Work to be completed: Every line holding "computer" should be copied from the records below.

-----

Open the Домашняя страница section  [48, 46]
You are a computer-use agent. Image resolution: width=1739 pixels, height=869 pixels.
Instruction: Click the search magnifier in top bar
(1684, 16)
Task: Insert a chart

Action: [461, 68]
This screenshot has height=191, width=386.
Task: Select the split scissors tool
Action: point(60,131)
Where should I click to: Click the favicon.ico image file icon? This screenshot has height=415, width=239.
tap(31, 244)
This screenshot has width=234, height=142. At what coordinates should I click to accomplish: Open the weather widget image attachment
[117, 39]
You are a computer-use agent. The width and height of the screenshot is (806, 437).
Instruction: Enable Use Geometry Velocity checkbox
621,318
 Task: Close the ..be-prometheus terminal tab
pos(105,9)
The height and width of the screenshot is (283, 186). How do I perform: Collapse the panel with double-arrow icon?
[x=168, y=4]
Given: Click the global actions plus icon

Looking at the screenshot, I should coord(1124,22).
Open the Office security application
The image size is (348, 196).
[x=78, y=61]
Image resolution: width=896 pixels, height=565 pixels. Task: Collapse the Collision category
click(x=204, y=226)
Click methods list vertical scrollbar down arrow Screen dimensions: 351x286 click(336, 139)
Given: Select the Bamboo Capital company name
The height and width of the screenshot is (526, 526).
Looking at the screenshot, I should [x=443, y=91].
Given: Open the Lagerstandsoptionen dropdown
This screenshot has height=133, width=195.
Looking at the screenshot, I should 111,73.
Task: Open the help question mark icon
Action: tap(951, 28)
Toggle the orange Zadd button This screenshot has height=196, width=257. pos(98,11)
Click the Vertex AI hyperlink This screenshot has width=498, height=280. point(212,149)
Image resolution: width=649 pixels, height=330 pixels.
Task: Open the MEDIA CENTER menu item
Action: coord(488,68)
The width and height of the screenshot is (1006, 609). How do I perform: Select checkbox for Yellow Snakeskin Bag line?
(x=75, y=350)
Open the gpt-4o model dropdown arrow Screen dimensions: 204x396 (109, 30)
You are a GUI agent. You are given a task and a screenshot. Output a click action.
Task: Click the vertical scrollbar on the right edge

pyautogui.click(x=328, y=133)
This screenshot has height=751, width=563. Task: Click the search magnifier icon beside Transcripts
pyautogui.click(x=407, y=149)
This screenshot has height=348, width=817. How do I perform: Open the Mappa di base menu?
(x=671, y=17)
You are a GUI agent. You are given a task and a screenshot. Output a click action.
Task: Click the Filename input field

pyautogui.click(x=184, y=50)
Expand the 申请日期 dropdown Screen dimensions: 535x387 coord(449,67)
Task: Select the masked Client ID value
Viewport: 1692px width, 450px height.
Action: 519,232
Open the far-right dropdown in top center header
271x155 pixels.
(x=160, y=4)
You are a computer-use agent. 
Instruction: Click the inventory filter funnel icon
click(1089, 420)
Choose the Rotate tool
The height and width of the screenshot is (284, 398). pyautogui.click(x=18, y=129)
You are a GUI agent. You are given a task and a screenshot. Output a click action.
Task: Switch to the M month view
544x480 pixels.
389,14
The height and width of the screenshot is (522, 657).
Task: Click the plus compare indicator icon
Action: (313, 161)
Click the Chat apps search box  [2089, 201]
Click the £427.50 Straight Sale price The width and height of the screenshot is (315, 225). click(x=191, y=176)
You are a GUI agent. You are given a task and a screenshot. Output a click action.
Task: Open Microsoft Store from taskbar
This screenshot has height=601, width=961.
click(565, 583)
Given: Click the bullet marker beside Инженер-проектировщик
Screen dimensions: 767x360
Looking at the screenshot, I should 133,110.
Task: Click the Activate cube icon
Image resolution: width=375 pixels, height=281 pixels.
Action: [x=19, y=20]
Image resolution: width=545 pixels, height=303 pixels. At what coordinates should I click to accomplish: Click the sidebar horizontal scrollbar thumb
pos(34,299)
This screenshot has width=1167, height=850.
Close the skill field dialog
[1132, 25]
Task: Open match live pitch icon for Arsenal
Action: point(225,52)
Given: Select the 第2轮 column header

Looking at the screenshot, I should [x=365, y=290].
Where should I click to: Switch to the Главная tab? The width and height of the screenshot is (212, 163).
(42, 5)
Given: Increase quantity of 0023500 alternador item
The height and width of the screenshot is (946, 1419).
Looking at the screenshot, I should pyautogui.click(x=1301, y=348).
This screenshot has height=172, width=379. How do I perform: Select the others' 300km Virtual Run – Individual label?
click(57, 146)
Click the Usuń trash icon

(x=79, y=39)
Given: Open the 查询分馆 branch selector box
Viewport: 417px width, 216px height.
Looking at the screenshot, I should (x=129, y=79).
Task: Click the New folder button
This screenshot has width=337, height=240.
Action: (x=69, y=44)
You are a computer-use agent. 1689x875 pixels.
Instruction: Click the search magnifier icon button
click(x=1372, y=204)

-----

Expected answer:
You are a computer-use agent. Image resolution: width=1739 pixels, height=869 pixels.
You are a computer-use agent. The width and height of the screenshot is (806, 437).
You are a computer-use agent. 
You are a computer-use agent. 1689x875 pixels.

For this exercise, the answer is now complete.